Cronin's research explored the organic chemistry of meteorites, with a specific focus on carbonaceous chondrites like the Murchison meteorite. His work provided insights into the diversity and complexity of extraterrestrial organic compounds and their potential role in the origin of life on Earth. John worked closely with Sandra Pizzarello with whom he collaborated extensively.

The meteorite center explained the significance of Cronin's findings and contributions. As the world consensus at the time was skeptical about the presence of amino acids in meteorites, John Cronin and his colleagues conducted independent tests using different analytical techniques to detect amino acids in various meteorites, including Murchison, Murray, and Allende. Their findings showed that:

- Murchison and Murray contained amino acids, while
- Allende did not, proving that contamination wasn't an issue.

This led Cronin and his team to further study the organics present in meteorites.
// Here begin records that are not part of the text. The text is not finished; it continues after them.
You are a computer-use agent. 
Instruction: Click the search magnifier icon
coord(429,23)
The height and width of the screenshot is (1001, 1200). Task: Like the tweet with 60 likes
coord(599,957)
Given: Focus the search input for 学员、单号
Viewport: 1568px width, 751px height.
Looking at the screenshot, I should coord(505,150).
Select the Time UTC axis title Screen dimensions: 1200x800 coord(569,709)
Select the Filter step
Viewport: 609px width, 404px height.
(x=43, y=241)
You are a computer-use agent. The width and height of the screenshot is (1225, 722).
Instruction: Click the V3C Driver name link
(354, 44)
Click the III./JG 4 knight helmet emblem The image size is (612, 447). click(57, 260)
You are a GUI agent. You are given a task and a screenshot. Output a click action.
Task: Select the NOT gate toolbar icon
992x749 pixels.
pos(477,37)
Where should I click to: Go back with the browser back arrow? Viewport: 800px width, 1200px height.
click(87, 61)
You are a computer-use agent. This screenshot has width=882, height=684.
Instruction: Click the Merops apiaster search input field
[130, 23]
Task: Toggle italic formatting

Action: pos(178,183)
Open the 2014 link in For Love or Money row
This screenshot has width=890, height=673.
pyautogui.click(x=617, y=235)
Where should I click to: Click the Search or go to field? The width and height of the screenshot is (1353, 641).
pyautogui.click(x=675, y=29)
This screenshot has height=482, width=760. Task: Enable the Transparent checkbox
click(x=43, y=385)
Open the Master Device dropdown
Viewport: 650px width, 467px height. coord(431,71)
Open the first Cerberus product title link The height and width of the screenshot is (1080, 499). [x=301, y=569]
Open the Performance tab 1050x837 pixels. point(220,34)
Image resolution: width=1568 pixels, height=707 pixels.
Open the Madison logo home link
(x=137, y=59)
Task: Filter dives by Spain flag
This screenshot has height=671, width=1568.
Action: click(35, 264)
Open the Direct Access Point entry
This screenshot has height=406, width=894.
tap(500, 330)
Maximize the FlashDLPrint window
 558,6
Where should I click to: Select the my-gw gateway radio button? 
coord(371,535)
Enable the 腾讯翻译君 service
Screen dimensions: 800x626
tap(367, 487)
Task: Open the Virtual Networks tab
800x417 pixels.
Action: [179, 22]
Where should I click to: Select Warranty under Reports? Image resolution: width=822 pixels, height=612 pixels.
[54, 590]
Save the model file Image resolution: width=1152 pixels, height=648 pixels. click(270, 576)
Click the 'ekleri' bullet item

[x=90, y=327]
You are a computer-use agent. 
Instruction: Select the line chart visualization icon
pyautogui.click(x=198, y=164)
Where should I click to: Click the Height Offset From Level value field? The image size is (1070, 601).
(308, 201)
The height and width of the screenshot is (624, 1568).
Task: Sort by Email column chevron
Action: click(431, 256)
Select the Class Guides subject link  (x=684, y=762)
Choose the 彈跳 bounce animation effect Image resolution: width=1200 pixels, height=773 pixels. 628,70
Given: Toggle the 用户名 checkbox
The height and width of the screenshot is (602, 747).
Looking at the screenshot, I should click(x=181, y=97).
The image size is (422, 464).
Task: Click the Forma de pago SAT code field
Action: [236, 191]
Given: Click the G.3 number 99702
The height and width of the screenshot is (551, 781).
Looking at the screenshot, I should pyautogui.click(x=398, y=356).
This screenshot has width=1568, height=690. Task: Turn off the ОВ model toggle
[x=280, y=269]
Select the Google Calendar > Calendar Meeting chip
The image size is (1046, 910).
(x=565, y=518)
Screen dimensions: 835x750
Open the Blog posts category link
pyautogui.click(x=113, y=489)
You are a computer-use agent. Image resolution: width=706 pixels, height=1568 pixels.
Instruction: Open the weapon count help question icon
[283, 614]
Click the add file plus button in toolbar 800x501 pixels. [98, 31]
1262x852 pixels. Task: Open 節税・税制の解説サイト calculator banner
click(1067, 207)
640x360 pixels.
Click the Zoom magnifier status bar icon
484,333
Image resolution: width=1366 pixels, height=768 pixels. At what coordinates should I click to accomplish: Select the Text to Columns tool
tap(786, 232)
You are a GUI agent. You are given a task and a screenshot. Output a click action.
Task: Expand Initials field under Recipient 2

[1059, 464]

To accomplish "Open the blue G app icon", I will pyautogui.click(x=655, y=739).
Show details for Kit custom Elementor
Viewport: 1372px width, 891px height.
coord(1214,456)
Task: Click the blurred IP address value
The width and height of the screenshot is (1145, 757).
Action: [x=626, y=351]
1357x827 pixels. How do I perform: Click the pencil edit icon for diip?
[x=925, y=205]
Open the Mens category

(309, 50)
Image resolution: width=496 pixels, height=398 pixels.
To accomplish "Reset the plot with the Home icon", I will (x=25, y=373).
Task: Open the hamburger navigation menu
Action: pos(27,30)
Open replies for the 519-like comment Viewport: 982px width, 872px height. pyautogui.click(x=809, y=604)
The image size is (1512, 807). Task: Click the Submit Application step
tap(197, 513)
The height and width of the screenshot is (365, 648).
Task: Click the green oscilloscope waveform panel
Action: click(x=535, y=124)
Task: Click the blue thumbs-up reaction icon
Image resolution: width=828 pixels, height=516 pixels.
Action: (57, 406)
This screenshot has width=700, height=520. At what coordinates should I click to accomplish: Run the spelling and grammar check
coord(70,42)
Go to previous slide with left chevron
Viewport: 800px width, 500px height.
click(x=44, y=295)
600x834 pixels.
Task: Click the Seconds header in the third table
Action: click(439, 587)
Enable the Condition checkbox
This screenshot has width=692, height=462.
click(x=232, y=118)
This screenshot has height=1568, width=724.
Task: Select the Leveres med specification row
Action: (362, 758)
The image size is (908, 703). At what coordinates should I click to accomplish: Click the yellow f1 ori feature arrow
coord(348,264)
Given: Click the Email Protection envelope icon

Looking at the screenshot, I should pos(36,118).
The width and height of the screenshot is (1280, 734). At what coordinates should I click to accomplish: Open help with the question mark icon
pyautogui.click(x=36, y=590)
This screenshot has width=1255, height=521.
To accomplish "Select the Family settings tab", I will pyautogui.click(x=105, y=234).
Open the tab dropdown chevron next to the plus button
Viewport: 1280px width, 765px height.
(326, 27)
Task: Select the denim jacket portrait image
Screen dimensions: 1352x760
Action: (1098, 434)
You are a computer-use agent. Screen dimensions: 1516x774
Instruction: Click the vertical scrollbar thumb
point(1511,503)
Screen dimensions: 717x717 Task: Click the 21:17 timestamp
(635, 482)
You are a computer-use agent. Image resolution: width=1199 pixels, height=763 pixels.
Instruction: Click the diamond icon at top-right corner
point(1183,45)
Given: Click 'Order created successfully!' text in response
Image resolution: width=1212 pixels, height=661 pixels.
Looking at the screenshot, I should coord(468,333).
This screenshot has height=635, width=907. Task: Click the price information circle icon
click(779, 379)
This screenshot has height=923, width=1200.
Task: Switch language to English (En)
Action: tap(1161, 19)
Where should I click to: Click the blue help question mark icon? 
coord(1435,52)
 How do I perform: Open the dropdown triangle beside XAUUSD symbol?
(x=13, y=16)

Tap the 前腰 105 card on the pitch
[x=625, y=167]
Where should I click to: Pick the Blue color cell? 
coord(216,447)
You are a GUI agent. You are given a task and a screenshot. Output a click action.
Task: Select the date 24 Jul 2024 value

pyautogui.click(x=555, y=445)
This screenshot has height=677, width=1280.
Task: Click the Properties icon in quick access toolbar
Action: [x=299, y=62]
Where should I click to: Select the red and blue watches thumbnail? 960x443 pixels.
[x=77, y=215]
They identified various compounds, including carboxylic acids, complex amino acids, and aliphatic hydrocarbons also using nuclear magnetic resonance.

The team also collaborated with Samuel Epstein from Caltech to examine the isotopic signatures of organic molecules in meteorites, which further supported their extraterrestrial origin. Cronin and Sandra Pizzarello discovered the asymmetry of organic molecules before they fell to Earth, which might have originated from the interstellar medium. This research is significant because the exclusively left-handed nature of life's molecules is essential for the structures and functions of terrestrial biopolymers and is assumed to be crucial for the emergence of life.

== Research contributions ==

=== Organic compounds in meteorites ===

Cronin's analysis of carbonaceous chondrite meteorites revealed a rich diversity of organic molecules, including amino acids, hydrocarbons, and nucleobases. His research demonstrated that these meteorites contain complex organic compounds that could have been significant in prebiotic chemistry.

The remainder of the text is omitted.